Stored records:

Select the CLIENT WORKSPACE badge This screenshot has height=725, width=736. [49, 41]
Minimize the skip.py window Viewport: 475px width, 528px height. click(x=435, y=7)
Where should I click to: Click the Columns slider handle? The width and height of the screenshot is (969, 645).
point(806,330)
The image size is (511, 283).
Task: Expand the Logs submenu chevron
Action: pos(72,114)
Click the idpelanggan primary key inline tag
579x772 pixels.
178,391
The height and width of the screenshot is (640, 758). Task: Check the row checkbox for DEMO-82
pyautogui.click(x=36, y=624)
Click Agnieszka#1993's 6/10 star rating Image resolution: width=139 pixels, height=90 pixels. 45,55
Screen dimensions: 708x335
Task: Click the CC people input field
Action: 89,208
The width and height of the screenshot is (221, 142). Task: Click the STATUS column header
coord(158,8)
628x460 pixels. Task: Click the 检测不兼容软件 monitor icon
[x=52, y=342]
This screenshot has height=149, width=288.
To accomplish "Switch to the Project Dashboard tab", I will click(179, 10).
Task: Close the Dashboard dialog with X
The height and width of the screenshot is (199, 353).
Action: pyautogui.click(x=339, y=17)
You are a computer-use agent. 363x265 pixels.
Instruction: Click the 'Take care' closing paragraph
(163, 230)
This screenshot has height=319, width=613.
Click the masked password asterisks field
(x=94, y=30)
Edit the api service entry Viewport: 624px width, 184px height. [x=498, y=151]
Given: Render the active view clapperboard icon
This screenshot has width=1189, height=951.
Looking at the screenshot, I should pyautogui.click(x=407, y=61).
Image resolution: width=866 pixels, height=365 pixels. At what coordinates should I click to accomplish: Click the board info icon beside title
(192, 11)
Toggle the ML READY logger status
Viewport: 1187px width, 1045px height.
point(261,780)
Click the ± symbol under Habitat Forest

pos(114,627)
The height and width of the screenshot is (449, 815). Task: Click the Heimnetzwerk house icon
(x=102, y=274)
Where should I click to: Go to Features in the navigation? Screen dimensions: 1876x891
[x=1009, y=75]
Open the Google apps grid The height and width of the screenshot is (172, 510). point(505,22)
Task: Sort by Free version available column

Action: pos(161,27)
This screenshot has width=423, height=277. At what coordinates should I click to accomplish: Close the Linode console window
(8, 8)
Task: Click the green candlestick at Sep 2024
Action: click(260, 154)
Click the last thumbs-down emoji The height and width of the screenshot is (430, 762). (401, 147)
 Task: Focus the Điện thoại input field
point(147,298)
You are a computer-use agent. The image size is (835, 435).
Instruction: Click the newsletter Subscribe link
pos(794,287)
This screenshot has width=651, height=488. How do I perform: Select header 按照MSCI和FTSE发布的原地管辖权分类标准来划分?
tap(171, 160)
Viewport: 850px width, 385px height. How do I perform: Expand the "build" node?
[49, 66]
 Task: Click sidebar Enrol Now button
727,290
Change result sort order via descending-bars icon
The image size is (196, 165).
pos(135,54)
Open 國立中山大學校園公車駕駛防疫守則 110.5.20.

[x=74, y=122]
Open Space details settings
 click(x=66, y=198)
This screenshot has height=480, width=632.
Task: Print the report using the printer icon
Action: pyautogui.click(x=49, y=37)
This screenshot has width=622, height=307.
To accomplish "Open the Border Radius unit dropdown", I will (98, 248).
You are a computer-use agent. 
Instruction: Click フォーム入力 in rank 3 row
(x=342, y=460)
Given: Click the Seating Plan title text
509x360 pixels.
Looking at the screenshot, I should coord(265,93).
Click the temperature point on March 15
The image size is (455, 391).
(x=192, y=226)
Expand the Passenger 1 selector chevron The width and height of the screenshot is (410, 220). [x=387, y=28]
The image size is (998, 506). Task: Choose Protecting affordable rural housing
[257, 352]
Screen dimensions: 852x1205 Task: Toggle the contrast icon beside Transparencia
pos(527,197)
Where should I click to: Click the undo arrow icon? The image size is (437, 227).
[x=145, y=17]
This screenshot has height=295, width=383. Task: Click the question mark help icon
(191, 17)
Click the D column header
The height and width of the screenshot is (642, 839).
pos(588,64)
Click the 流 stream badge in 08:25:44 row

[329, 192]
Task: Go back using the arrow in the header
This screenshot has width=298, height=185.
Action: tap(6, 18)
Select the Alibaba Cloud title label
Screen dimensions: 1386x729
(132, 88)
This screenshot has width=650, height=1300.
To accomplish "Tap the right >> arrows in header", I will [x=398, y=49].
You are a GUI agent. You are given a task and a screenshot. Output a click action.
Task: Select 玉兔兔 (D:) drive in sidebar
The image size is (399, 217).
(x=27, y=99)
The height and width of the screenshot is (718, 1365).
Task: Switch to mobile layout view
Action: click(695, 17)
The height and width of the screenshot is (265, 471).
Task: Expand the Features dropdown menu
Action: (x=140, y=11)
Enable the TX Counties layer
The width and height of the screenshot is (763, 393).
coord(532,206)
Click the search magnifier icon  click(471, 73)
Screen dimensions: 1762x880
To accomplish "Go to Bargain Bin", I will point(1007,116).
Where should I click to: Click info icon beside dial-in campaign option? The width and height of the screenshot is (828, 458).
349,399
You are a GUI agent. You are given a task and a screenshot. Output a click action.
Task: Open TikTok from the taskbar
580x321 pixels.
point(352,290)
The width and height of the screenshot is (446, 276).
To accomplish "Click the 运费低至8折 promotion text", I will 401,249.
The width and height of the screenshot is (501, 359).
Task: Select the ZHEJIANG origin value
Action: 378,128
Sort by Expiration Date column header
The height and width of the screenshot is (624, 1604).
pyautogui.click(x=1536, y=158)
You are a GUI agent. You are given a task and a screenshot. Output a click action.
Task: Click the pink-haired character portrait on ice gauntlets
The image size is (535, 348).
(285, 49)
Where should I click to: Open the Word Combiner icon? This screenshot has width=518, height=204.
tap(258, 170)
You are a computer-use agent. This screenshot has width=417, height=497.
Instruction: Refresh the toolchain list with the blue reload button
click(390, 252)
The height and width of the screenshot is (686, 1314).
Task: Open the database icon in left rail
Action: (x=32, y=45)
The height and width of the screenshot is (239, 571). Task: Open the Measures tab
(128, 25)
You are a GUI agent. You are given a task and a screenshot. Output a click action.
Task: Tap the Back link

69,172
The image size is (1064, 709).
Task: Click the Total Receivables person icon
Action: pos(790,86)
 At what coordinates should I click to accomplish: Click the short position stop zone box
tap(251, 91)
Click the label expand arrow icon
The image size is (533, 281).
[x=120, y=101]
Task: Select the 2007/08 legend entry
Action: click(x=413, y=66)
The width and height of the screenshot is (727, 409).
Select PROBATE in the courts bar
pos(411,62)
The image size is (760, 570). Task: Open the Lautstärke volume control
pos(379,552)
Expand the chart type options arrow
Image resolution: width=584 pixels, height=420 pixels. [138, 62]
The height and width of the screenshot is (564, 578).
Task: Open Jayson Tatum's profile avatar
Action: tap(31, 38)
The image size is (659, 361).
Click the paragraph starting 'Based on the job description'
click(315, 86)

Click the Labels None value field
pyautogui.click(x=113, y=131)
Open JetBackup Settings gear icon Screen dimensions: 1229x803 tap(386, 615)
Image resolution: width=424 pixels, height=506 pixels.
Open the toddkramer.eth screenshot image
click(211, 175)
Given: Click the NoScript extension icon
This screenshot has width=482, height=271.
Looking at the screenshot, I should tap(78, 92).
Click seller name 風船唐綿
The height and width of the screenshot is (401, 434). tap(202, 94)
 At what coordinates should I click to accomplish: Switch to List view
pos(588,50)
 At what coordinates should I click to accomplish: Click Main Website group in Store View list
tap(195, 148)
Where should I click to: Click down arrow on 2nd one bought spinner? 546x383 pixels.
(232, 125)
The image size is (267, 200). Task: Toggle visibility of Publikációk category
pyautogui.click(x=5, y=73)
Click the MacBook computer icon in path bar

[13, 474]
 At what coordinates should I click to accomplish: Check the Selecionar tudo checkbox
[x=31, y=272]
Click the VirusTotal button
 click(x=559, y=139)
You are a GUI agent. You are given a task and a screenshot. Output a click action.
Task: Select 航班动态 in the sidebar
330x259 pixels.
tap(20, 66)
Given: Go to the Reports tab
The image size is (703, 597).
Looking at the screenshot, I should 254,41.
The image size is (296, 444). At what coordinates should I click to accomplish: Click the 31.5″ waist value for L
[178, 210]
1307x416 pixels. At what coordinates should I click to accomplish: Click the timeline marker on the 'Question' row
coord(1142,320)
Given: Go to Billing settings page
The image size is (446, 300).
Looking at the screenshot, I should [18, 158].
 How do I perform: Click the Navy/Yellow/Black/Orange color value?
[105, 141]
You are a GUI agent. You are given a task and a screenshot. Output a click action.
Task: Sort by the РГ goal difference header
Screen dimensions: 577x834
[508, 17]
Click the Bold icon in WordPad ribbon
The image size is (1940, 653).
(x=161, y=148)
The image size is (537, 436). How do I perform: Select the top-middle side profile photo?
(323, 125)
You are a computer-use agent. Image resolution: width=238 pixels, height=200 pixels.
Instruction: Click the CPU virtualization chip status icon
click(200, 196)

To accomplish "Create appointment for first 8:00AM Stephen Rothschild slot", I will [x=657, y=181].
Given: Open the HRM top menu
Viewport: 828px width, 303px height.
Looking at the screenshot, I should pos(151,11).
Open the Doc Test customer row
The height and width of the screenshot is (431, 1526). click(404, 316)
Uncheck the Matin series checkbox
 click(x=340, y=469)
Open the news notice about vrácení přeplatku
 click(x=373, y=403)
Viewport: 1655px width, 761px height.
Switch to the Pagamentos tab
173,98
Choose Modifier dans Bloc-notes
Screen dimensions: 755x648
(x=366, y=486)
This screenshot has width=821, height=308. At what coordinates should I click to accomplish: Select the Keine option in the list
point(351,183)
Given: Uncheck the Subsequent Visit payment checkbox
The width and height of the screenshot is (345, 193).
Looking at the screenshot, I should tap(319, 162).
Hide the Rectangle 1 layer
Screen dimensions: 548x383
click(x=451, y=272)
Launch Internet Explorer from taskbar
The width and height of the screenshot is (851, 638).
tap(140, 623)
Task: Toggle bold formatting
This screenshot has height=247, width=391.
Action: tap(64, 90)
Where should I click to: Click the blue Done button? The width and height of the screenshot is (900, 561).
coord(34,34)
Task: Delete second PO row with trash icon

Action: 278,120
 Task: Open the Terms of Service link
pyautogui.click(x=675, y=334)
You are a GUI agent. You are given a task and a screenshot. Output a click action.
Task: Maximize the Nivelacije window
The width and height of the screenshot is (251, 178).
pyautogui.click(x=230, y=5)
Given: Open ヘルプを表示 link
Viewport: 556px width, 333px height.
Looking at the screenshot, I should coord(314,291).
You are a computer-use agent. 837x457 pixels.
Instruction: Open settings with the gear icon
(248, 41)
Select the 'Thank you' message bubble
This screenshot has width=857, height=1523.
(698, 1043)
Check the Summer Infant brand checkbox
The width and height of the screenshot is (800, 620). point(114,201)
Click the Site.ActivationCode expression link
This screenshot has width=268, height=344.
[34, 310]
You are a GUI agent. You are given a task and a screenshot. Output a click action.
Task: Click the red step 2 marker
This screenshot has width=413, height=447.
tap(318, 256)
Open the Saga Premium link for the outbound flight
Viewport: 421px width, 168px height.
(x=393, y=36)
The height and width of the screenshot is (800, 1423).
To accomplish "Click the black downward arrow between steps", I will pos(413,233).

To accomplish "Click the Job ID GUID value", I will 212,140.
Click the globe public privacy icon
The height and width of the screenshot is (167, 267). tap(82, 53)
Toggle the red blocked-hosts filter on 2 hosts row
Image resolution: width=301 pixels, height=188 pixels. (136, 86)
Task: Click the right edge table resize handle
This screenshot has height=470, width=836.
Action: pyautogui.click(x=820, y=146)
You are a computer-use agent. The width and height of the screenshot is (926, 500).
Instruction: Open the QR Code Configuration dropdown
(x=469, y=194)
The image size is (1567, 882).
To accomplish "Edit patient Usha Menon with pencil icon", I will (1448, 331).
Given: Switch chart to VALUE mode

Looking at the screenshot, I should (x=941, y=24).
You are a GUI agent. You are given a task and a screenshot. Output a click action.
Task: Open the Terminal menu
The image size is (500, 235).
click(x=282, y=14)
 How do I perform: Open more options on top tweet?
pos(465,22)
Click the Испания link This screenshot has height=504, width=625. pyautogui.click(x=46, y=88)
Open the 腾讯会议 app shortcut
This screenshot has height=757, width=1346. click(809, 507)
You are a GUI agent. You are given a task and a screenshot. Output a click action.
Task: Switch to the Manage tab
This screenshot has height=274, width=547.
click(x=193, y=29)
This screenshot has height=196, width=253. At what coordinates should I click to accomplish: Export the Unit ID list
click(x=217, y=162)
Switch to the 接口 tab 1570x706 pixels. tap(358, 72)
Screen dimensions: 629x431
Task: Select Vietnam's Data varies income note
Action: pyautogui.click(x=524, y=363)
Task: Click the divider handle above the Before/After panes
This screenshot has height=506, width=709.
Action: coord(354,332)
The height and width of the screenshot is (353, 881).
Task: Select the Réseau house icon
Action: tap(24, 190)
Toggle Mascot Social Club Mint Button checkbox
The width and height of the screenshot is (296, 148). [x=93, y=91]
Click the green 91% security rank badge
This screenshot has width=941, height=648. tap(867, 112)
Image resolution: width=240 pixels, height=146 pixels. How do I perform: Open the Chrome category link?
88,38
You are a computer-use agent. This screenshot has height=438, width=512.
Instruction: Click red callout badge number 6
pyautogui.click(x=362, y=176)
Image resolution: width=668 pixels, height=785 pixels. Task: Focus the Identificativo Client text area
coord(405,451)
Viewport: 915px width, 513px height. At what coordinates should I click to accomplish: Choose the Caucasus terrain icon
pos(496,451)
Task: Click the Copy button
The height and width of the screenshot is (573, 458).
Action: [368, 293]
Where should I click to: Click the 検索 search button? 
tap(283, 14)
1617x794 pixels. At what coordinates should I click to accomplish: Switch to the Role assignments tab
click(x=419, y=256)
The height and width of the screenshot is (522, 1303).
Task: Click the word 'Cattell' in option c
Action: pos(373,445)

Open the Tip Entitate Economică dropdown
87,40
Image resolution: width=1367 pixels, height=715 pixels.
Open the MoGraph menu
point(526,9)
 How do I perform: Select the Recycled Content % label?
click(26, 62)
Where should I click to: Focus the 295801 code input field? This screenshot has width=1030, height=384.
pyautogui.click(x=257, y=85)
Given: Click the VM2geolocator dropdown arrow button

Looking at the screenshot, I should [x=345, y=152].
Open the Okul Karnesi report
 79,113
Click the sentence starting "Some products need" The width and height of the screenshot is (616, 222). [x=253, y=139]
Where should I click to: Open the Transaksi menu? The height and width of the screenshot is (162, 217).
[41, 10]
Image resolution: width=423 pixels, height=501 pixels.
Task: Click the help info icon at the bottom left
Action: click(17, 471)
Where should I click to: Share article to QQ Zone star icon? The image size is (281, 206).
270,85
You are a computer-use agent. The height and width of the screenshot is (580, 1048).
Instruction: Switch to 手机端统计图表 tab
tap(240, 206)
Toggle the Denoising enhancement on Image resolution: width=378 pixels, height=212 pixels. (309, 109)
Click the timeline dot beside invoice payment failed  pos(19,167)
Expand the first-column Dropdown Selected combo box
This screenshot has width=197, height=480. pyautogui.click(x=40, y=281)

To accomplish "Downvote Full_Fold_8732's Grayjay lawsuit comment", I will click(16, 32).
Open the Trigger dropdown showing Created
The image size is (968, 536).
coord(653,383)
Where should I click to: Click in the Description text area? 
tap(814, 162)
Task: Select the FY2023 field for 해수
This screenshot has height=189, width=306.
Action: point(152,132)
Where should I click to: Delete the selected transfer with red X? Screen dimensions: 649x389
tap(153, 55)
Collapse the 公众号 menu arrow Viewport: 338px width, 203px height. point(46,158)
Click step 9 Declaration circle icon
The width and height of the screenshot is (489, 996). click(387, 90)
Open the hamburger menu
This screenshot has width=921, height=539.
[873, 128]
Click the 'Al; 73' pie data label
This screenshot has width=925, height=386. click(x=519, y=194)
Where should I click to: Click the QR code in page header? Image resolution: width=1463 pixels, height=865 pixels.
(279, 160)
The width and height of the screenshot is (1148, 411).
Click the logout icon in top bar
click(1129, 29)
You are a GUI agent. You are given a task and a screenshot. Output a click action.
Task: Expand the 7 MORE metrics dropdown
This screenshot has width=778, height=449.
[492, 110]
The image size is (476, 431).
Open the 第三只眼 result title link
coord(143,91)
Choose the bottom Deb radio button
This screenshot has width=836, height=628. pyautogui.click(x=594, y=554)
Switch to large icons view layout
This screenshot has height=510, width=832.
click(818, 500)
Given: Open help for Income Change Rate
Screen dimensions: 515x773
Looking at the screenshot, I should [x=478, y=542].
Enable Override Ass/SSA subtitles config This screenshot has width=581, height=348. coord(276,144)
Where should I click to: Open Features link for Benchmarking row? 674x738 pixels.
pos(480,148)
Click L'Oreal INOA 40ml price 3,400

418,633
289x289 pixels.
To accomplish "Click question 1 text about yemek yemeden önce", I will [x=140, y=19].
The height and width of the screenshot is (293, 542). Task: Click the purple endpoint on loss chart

Assignment :: Output exactly the leading lines of the data, up to and including the line marked by "Task: Close the Dashboard dialog with X".

Solution for this task ::
Select the CLIENT WORKSPACE badge This screenshot has height=725, width=736. [49, 41]
Minimize the skip.py window Viewport: 475px width, 528px height. click(x=435, y=7)
Where should I click to: Click the Columns slider handle? The width and height of the screenshot is (969, 645).
point(806,330)
The image size is (511, 283).
Task: Expand the Logs submenu chevron
Action: pos(72,114)
Click the idpelanggan primary key inline tag
579x772 pixels.
178,391
The height and width of the screenshot is (640, 758). Task: Check the row checkbox for DEMO-82
pyautogui.click(x=36, y=624)
Click Agnieszka#1993's 6/10 star rating Image resolution: width=139 pixels, height=90 pixels. 45,55
Screen dimensions: 708x335
Task: Click the CC people input field
Action: 89,208
The width and height of the screenshot is (221, 142). Task: Click the STATUS column header
coord(158,8)
628x460 pixels. Task: Click the 检测不兼容软件 monitor icon
[x=52, y=342]
This screenshot has height=149, width=288.
To accomplish "Switch to the Project Dashboard tab", I will click(179, 10).
Task: Close the Dashboard dialog with X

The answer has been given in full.